**The task:** Copy every line of the entries below exactly as it appears, but leave out the pictures.

**Screenshot and document pointing data:**
* * *

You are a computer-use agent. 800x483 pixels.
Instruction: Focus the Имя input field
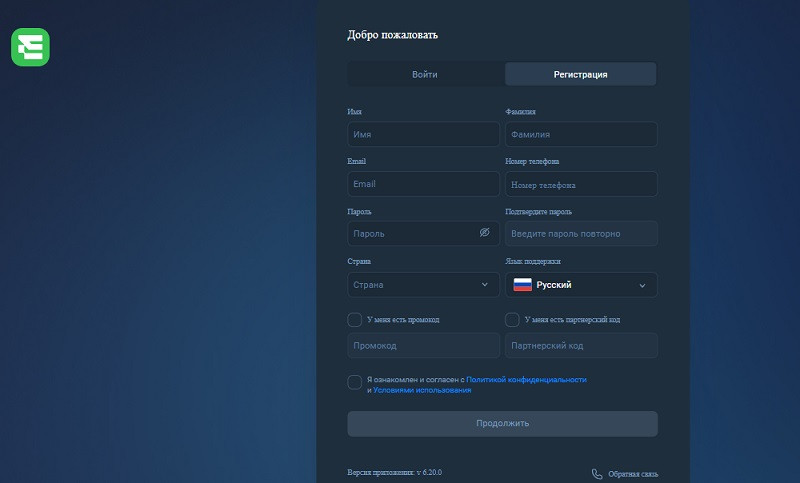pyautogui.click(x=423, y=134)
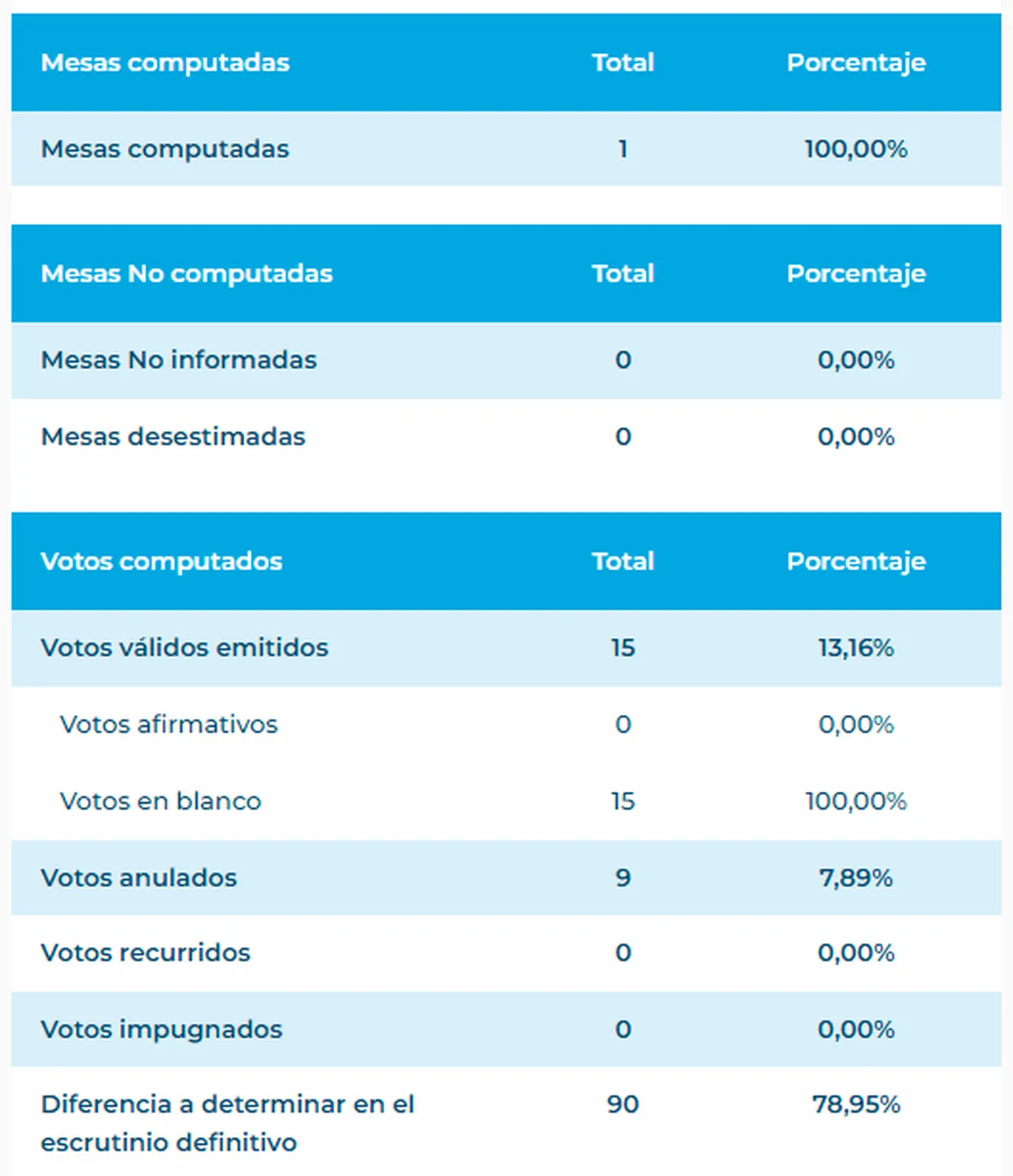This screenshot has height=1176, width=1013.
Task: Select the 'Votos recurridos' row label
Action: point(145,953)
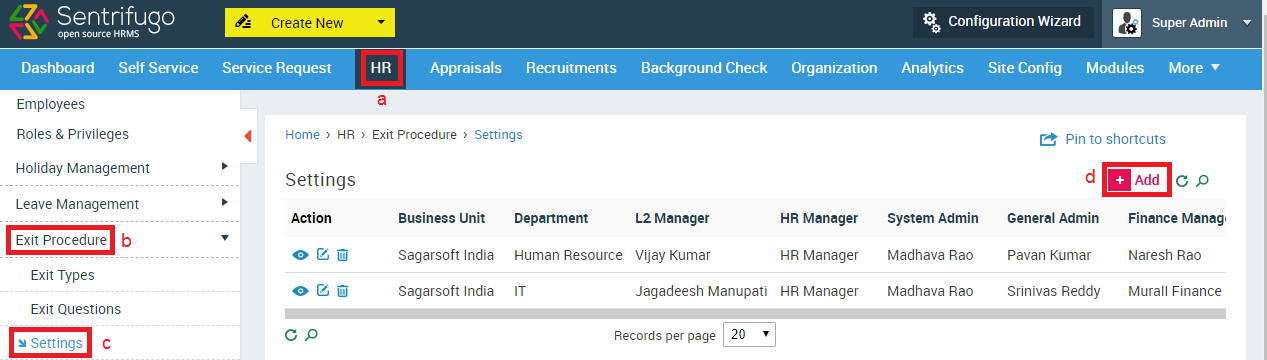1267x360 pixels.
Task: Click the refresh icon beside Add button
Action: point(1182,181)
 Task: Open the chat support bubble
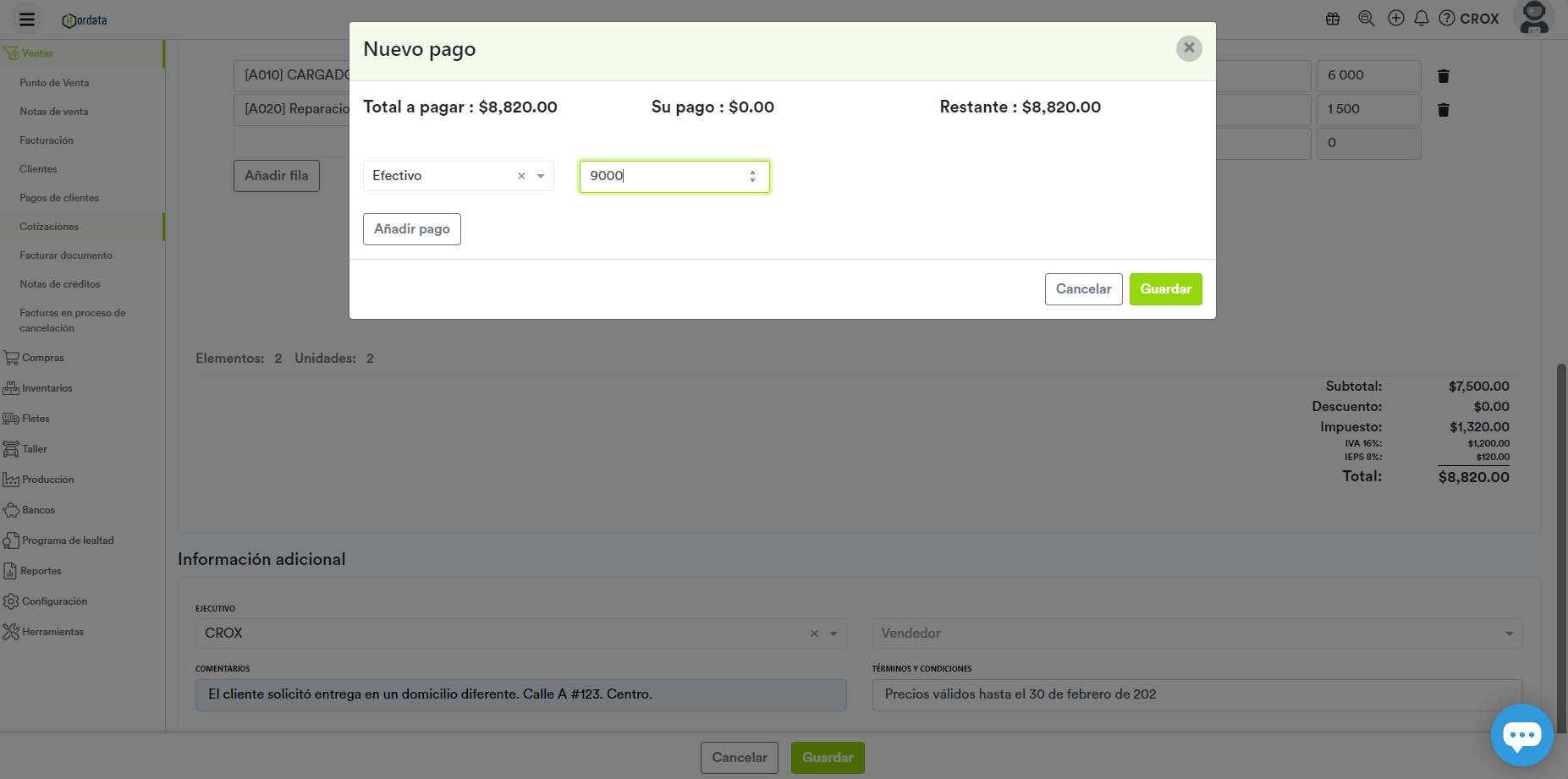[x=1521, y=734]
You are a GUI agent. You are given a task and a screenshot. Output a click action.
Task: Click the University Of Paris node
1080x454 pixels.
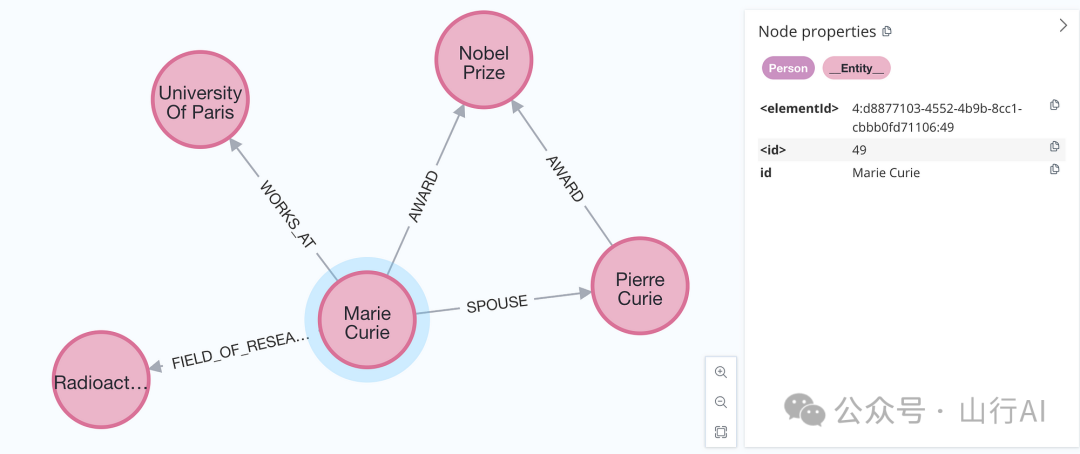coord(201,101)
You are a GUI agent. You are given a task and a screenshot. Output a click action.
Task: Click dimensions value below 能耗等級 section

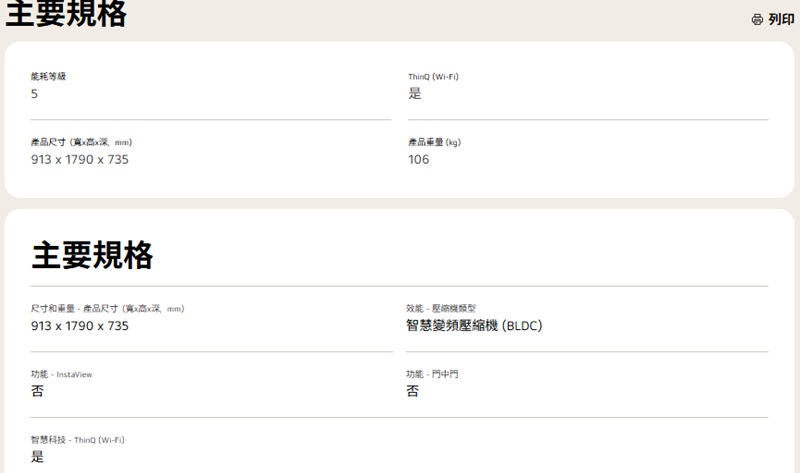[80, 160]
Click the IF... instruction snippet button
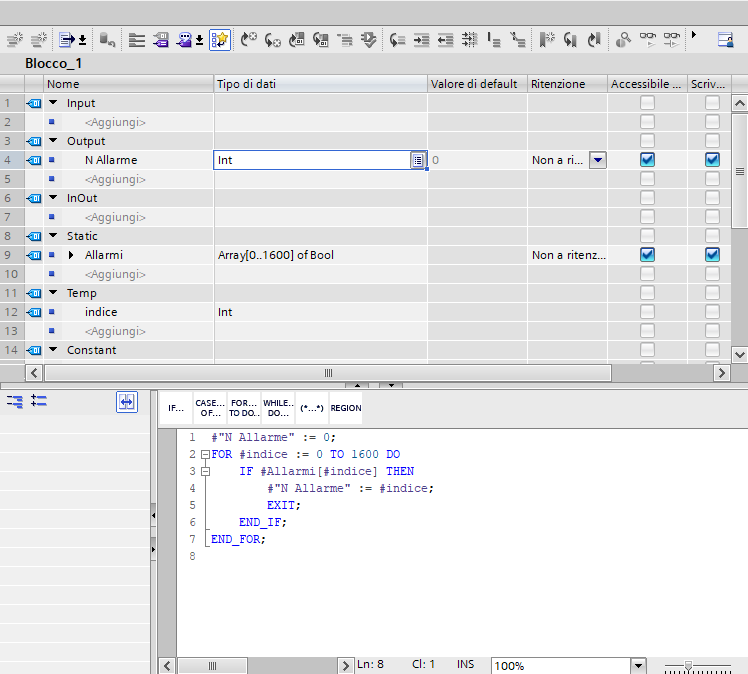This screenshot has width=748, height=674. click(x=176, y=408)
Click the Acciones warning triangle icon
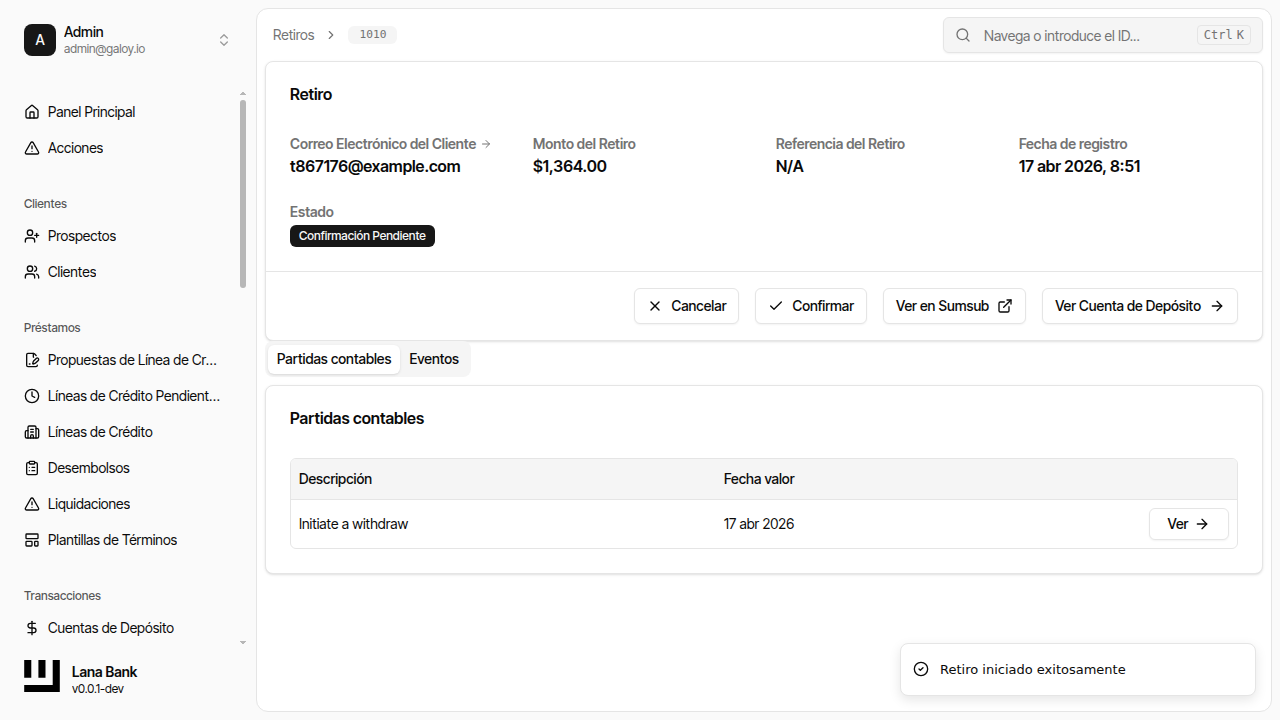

* * *

**Task output:**
You are a computer-use agent. 800x483 pixels.
Instruction: Focus the Имя input field
pyautogui.click(x=423, y=134)
This screenshot has height=1176, width=1013.
Task: Select the 'Votos recurridos' row label
Action: point(145,953)
1267x360 pixels.
Task: Click the refresh icon beside Add button
Action: point(1182,181)
 Task: Open the chat support bubble
[x=1521, y=734]
You are a GUI agent. You are given a task and a screenshot. Output a click action.
Task: Click the University Of Paris node
1080x454 pixels.
coord(201,101)
You are a GUI agent. You are given a task and a screenshot. Output a click action.
Task: Click dimensions value below 能耗等級 section

[80, 160]
Click the IF... instruction snippet button
This screenshot has width=748, height=674. click(x=176, y=408)
Click the Acciones warning triangle icon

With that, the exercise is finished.